Jeff Potts' portrait hasn't been added yet to the lineup, but when it is, the new Bloomington police chief will stand out not only for a full head of black hair but also because of his youth. He is just 40.
He's also the first chief in 35 years to come from inside the department, which has 148 employees and an annual budget of about $18 million.
"I considered myself a long shot for the job, but the transition has been great," Potts said. "I didn't have any chief experience, but I know the community and I know what I'm doing in terms of law enforcement. I can hit the ground running."
Despite his youth, Potts is a veteran of the Bloomington force. He joined when he was 23 and worked his way up. Starting as a patrol officer, he worked in narcotics and administration and established the department's branch base at the Mall of America. His latest position was commander of patrol operations, where he supervised 56 officers and 10 sergeants with patrol responsibilities.
He is passionate about the city's use of "directed patrols," which encourages officers to keep in contact with people in the community and quickly assigns police and patrol cars to troubled areas to tackle crime problems. That means if there's a rash of car thefts in a certain neighborhood over a weekend, police can be in the area in force the next day instead of waiting for the next weekend, Potts said. It also includes old-fashioned policing like having patrol officers make regular stops to chat up night clerks in hotels or gas stations.
"If something happens, maybe that clerk won't be bashful about calling us," Potts said. "I'm convinced that the better we partner with the community, the more successful we'll be in keeping Bloomington a safe and good place to raise families and do business."
Dad was a policeman
Potts grew up in Coon Rapids. His father was a policeman there, though he switched careers to become a computer programer. Potts said he grew up surrounded by cops who knew his dad. But the thought of becoming a policeman himself didn't really enter his mind until he left a two-year stint in the Army jobless, married and the father of an infant.
"My in-laws said, 'Now Jeff, you better figure out what to do!' " he said with a laugh, wagging a finger at his imaginary self. When he got back to Minnesota, he asked to go on a ride-along with his best friend's father, a Coon Rapids policeman. It was a revelation.
"After two or three hours I was absolutely convinced I was going to school for law enforcement," Potts said. The duties he saw were routine -- mostly stopping and talking to people. But Potts saw a bit of himself in the rapport the older cop had with people.
"I'm a talker," he said. "It was clear to me that I could do this."
Potts earned a law enforcement degree from North Hennepin Community College, and since has earned a master's degree in police administration from the University of St. Thomas and has additional training from the FBI and Northwestern University. After earning that first two-year degree, he took a written law enforcement test that included a sheet asking the test-takers to check the names of local police departments in which they were interested.
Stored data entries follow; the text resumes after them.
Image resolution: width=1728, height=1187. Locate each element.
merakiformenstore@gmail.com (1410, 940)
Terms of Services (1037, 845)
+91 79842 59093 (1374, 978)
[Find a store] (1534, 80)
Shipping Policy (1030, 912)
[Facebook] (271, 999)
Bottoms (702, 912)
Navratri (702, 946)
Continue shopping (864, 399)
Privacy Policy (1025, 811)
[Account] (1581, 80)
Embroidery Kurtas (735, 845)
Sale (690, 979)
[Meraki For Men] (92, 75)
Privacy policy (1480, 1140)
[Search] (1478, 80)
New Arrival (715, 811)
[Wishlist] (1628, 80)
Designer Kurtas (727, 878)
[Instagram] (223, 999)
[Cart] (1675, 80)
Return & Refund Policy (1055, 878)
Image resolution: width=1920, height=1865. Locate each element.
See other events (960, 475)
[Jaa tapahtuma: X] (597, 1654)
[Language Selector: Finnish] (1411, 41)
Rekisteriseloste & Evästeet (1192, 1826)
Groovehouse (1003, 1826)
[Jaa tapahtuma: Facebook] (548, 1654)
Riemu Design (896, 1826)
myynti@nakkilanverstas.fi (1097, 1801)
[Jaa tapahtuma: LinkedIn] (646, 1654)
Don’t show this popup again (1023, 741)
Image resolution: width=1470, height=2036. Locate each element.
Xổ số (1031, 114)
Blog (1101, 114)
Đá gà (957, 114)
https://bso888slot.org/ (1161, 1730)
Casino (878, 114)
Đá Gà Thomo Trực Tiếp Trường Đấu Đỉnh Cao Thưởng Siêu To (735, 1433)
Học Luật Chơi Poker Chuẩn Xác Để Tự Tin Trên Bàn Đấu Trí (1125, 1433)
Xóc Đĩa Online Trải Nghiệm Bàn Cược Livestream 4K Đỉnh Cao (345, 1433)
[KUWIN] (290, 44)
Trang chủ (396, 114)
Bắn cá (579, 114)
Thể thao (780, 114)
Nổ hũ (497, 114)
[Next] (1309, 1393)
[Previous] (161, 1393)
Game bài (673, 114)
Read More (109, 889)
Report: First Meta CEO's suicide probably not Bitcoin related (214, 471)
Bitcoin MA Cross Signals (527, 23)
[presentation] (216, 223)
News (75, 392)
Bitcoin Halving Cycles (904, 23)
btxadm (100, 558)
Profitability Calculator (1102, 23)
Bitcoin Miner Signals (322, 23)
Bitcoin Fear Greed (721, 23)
Potts checked nearly all of them and got a call from Bloomington inviting him to interview for a police job.
As a loyal native of the north metro, Potts said he was disappointed that Coon Rapids hadn't called first. Somewhat reluctantly, he had one interview in Bloomington, then another. His attitude changed when Coon Rapids police told him about the strong reputation of Bloomington's department. "You'd be a fool to turn them down if they offer you a job," one veteran cop told him.
Bloomington did make an offer, and Potts accepted. He said he's never been sorry.
Still has Blaine ties
Earlier this year, in his first attempt at a top job in a police department, he applied for the chief's position in Brooklyn Park. He didn't get it, but he wasn't too disappointed, he said. "I didn't really want to go anywhere else."
Potts' new job pays $131,784. He and his wife Jill, an elementary school teacher, and their two children live in Blaine. He has been too busy of late to pursue old joys like playing softball and riding motorcycles, though he still follows the Blaine High School football team and found time recently to go deer hunting.
But concentrating on the new job takes priority right now. He is proud that Bloomington, after years of plucking department leaders from the ranks of Minneapolis police, this time looked to its own ranks for a new chief. "This police department has one of the finest reputations in the state," Potts said. "I want us to maintain that position and be even a little better when I leave."